# [Task to carry out]
Render the items below as a numbered list, from their first line through the line containing "The height and", and skip any blank lines.

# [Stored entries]

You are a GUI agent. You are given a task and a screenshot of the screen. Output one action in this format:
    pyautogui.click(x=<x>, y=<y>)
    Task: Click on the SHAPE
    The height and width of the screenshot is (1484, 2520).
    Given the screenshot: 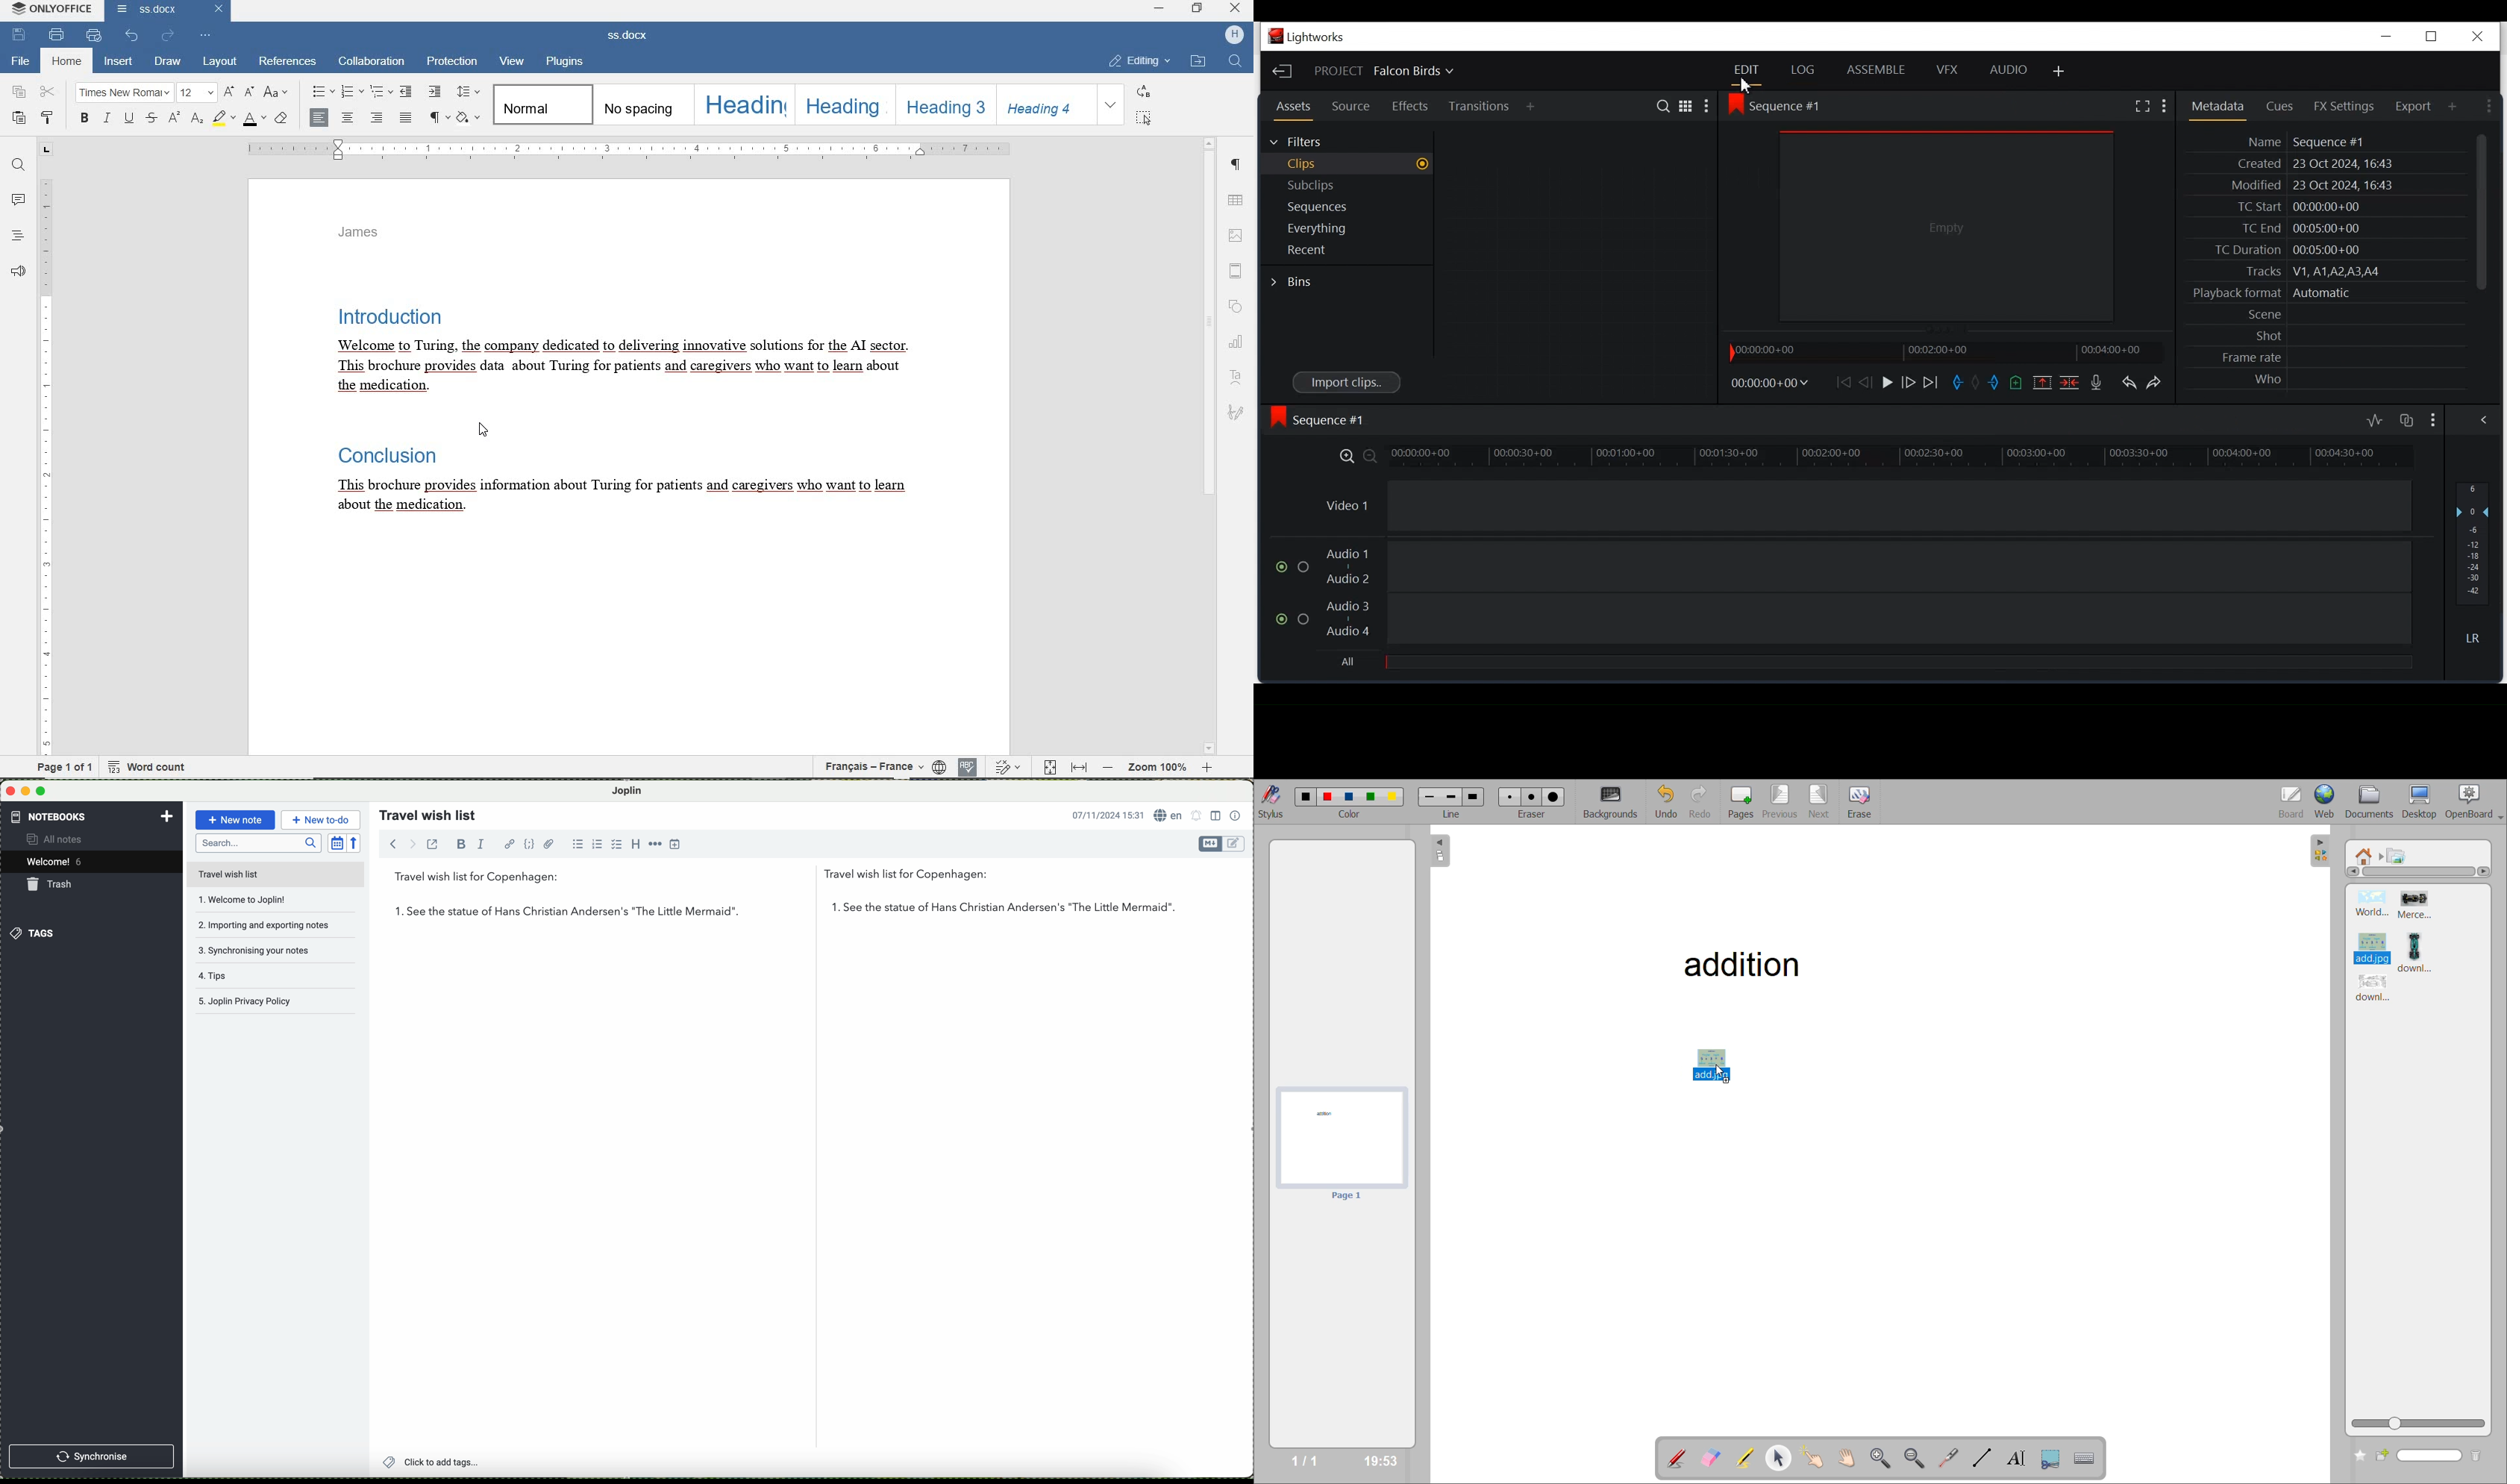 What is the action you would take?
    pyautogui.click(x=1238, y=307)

# [Written answer]
1. You are a GUI agent. You are given a task and a screenshot of the screen. Output one action in this format:
2.     pyautogui.click(x=<x>, y=<y>)
3.     Task: Click on the SHAPE
4.     The height and width of the screenshot is (1484, 2520).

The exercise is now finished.